WHAT TO PRODUCE> Write out all of the lines below again word for word, leaving the pictures out of your answer.

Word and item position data
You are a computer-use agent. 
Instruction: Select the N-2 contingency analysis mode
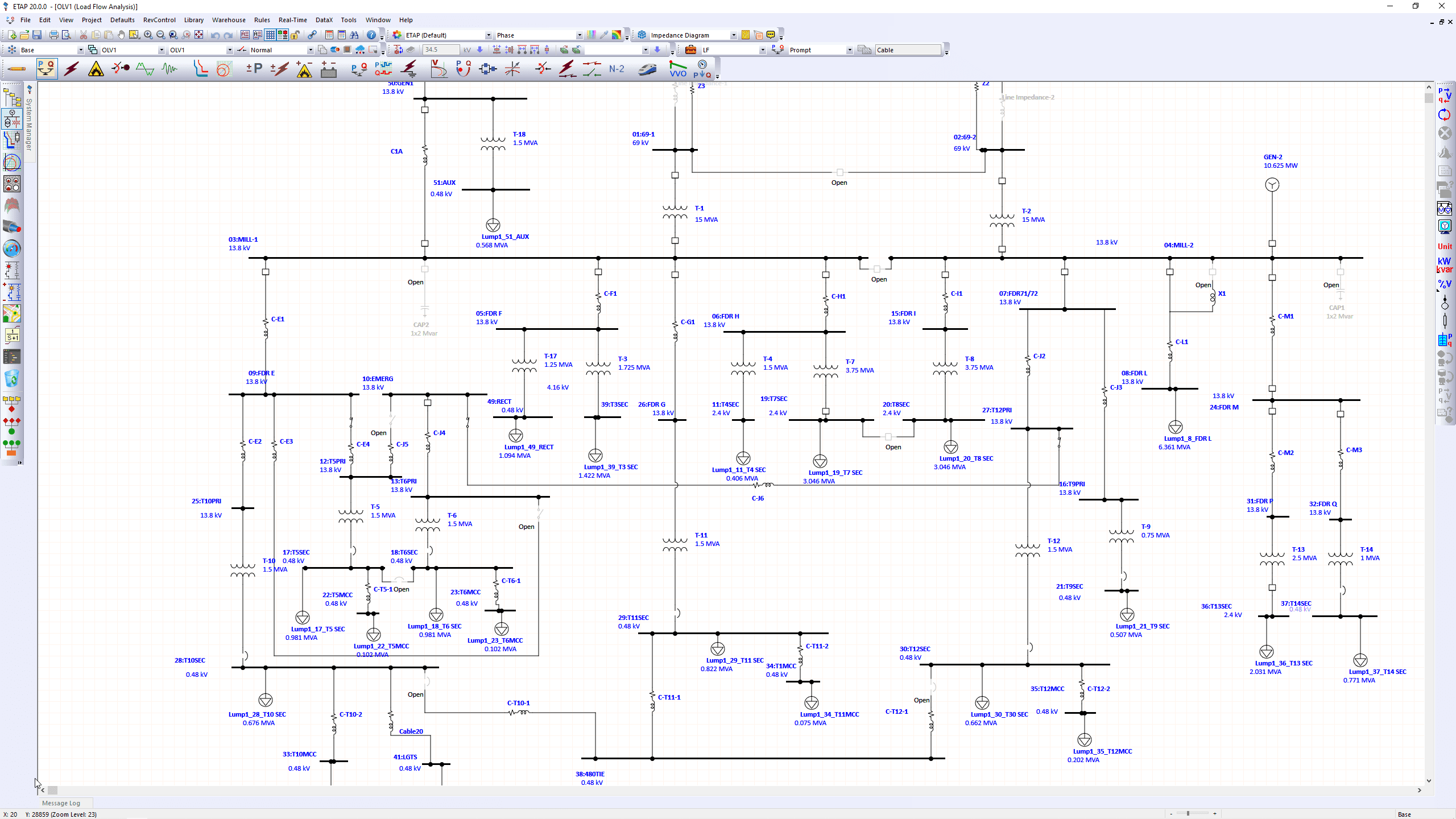coord(616,68)
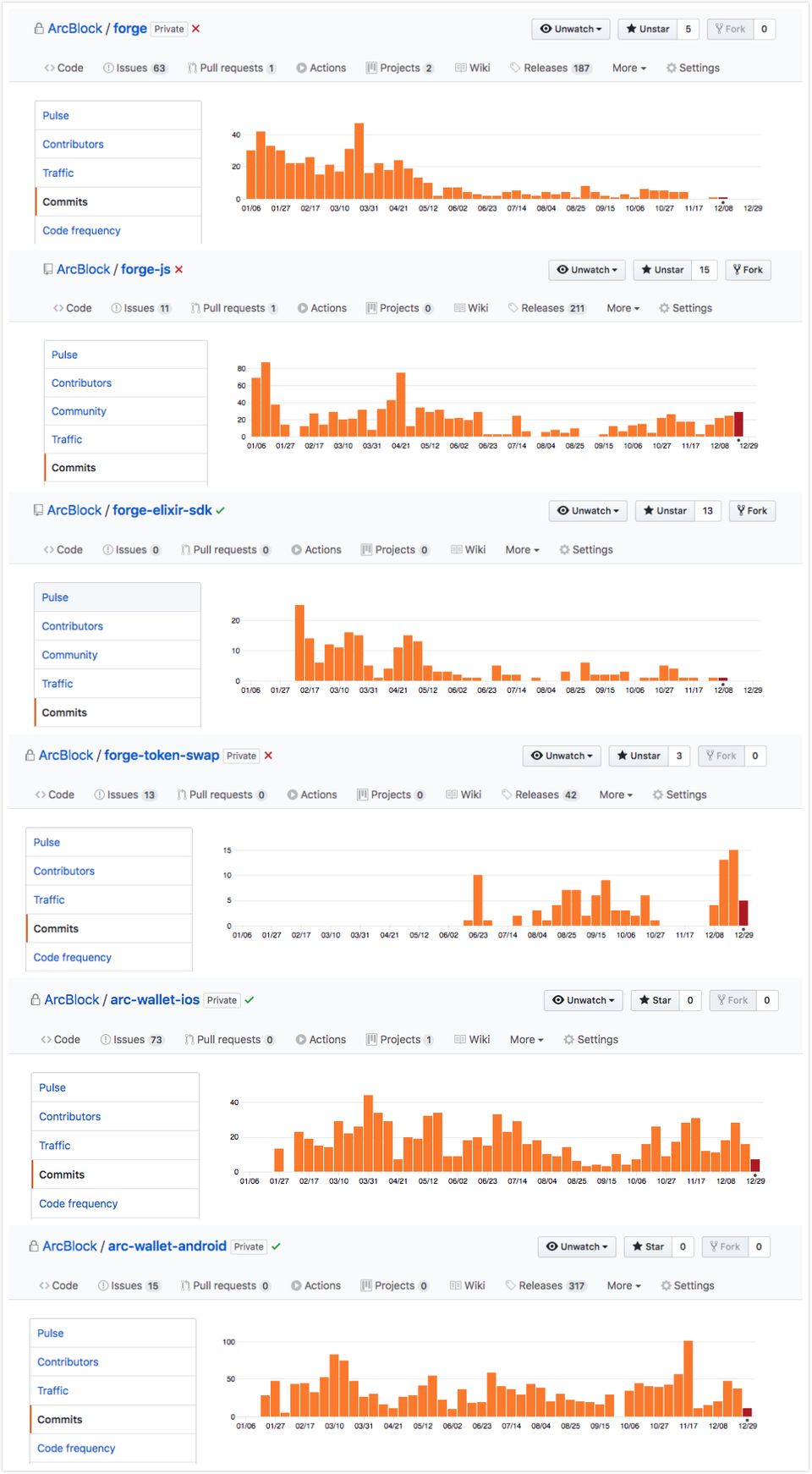812x1474 pixels.
Task: Click the repo book icon beside forge-js
Action: pyautogui.click(x=48, y=269)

THE OUTPUT>
You are a computer-use agent. 
Instruction: Select the N-2 contingency analysis mode
coord(616,68)
812x1474 pixels.
Task: Click the repo book icon beside forge-js
Action: pyautogui.click(x=48, y=269)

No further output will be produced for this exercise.